:: Do this ::
Rewrite every line of the listing from the line with "You are a computer-use agent. 830x548 pixels." up to and including the last line of the listing, keeping the requests. Offset each coordinate in the answers by adding 92 to it.

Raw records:
★ ★ ★ ★ ★ ★ ★

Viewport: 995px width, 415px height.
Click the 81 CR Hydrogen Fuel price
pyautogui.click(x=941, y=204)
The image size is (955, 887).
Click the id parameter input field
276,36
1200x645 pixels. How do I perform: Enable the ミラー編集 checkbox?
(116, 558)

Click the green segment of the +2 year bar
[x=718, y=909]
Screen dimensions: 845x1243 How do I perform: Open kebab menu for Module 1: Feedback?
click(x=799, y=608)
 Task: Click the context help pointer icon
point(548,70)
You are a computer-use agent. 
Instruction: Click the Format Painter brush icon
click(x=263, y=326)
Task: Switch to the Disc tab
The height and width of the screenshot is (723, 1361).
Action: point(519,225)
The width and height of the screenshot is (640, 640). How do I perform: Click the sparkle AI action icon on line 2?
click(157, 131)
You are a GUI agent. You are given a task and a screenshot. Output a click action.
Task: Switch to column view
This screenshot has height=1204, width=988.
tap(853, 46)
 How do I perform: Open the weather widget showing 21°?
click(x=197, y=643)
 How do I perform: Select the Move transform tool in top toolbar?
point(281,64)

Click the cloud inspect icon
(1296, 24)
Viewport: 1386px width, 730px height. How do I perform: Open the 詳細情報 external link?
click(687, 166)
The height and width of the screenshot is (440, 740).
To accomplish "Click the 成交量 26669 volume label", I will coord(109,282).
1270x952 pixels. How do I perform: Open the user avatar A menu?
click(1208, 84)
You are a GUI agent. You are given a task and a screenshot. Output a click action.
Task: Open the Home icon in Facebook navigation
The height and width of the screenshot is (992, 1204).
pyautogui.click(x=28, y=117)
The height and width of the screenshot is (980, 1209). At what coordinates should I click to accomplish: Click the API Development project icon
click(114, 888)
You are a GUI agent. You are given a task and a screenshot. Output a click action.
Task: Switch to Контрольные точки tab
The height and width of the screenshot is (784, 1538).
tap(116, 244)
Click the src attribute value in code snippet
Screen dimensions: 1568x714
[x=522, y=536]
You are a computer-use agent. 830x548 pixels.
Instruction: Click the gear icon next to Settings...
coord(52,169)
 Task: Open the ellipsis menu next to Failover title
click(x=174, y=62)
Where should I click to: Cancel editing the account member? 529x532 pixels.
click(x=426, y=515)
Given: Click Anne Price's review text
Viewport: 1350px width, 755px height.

★ ★ ★ ★ ★ ★ ★

:: Exercise solution ::
You are a computer-use agent. 830x548 pixels.
Instruction: Click the gear icon next to Settings...
coord(144,261)
 Task: Open the ellipsis menu next to Failover title
click(x=266, y=154)
Where should I click to: Cancel editing the account member? 529x532 pixels.
click(x=518, y=607)
Given: Click Anne Price's review text
Viewport: 1350px width, 755px height.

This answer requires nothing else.